As the US Administration presses for the most extensive revision to immigration law since 1965, with the largest cuts to legal immigration since 1924 in the proposed “Securing America’s Future Act,” a new CGD analysis quantifies for the first time how the proposed cuts would affect the ethnic, religious, and educational composition of immigration flows.
Hispanic and black immigrants would be roughly twice as likely to be barred by the immigration cuts as white immigrants;
The cuts would bar the majority of Muslim and Catholic immigrants; and
The cuts would substantially reduce the number of university-graduate immigrants. Expanded work visas would only add one university graduate for every seven low-skill workers removed by eliminating family visas and Diversity Visas.
Below, we provide a tool that anyone can use to approximate the ethnic effects of a US immigration reform proposal.
Here we provide the first quantitative estimates of how the latest specific immigration reform proposal would alter the ethnic composition of US immigration flows. We analyze the “Securing America’s Future Act” (H.R. 4760) introduced in Congress earlier this month and closely corresponding to the Administration’s immigration policy priorities. We estimate that this Act would cause the following changes in the ethnic composition of new immigration inflows:
That is, in the annual flow of immigrants after such a reform relative to before the reform, the number of non-Hispanic whites would fall by about 34.6 percent. The number of non-Hispanic blacks would fall by 63.9 percent, and the number of Hispanics of any race would fall by 58.2 percent. In other words, comparing the immigration flow with the reform to without it, the chance that any given black or Hispanic immigrant would be barred by the reform is about twice the chance for a white immigrant. This is straightforward consequence of the high representation of these groups in visa categories that would be reduced or eliminated by the reform: family reunification visas for Hispanic immigrants, and Diversity Visas or refugee visas for black immigrants, particularly black African immigrants.
How we found these results: We start with the immigration flows under each visa class in the proposed visa quotas in the Act and the actual immigration flows of each type in the most recent year for which statistics are available (2016).
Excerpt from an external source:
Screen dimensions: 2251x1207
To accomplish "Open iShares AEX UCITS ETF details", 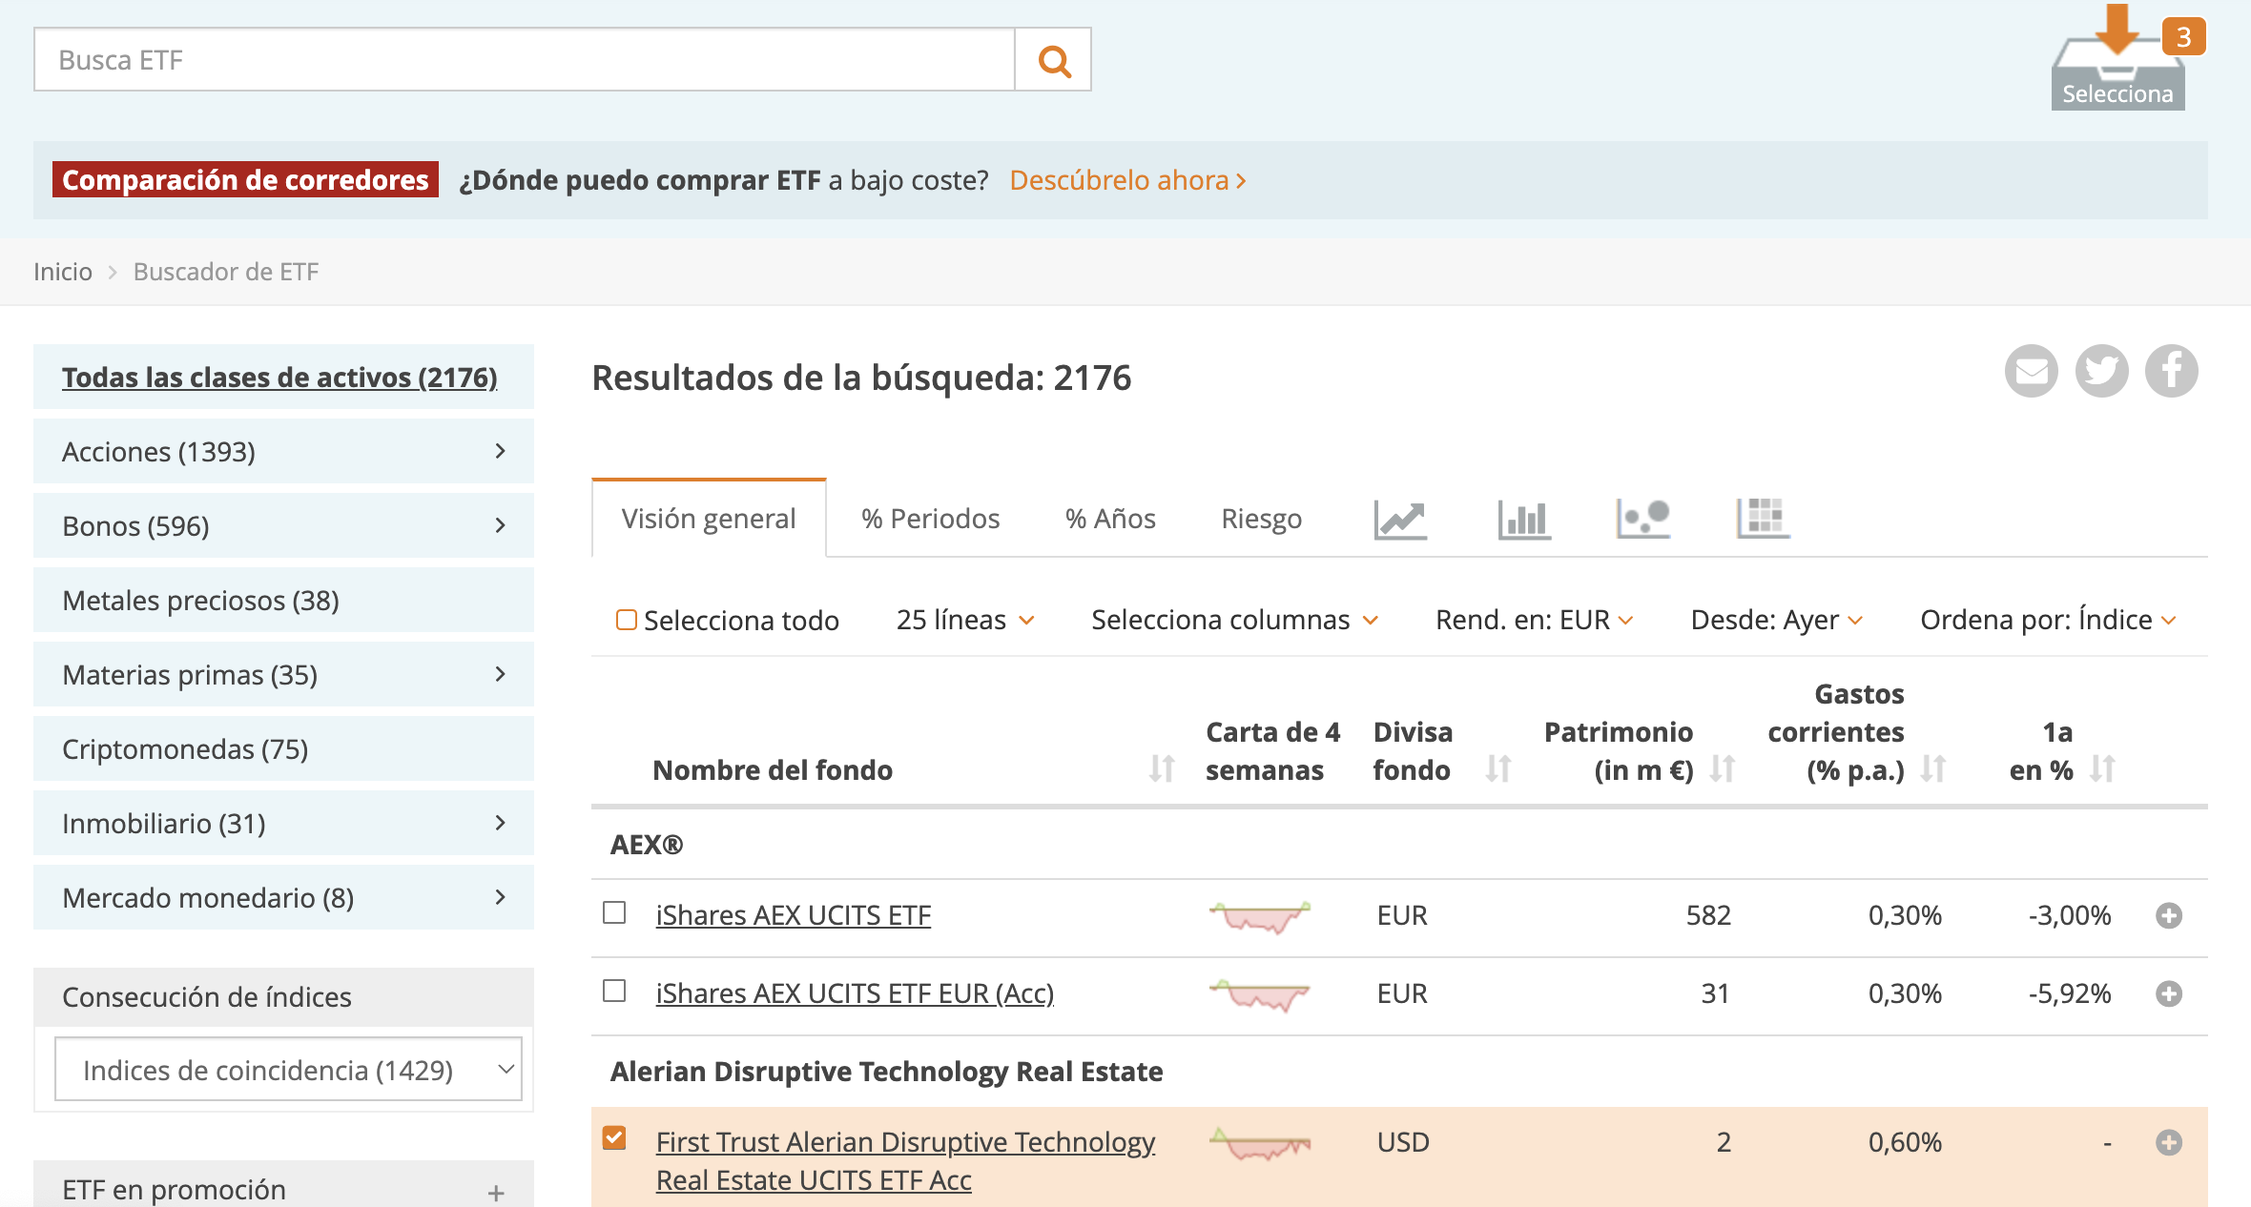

We then estimate the ethnic composition of visa’s recipients via the only available estimates of the ethnic composition of new immigrants in each visa category. These come from a unique survey of a representative sample of all US immigrants in a typical recent year: the 2003 cohort of new US immigrants—reported by Guillermina Jasso and supplemented by our own analysis of the underlying data from the New Immigrant Survey. (No other cohort has been surveyed in this fashion.) We omit relatively small numbers of people who report more than one race, we omit people who report their race as American Indian, and we omit a handful of very small visa categories (EB-4/5). The results are estimates rather than exact forecasts because they rely on the ethnic composition of one past cohort of immigrants.
Along with the above results, we offer a tool that anyone can use to understand and adjust these estimates for themselves. The spreadsheet calculations for all the figures in this post are available here. The spreadsheet can be used as a tool to estimate the ethnic effects of any immigration reform proposal, simply by filling in the revised visa quotas in that proposal. We also post it to show the assumptions and data sources underlying the figures. The Stata code to produce some of the ethnic shares in that spreadsheet, using the raw New Immigrant Survey data, is here.
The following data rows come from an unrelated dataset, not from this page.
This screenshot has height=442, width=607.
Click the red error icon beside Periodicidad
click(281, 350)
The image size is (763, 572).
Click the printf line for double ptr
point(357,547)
We use the same method to assess the impact of the Administration’s reform proposals on the ethnic composition of immigration:
That is, in the annual flow of immigrants after such a reform relative to before the reform, the number of Muslims would fall by about 53.2 percent and the number of Catholics would fall by about 53.8 percent. In other words, the reform would eliminate most Muslims and Catholics from the flow of new US immigrants. This is a straightforward consequence of the fact that these groups are disproportionately represented by the recipients of visas that would be reduced or eliminated by the reform: Muslims among Diversity Visas and refugee visas, and Catholics among family-reunification visas.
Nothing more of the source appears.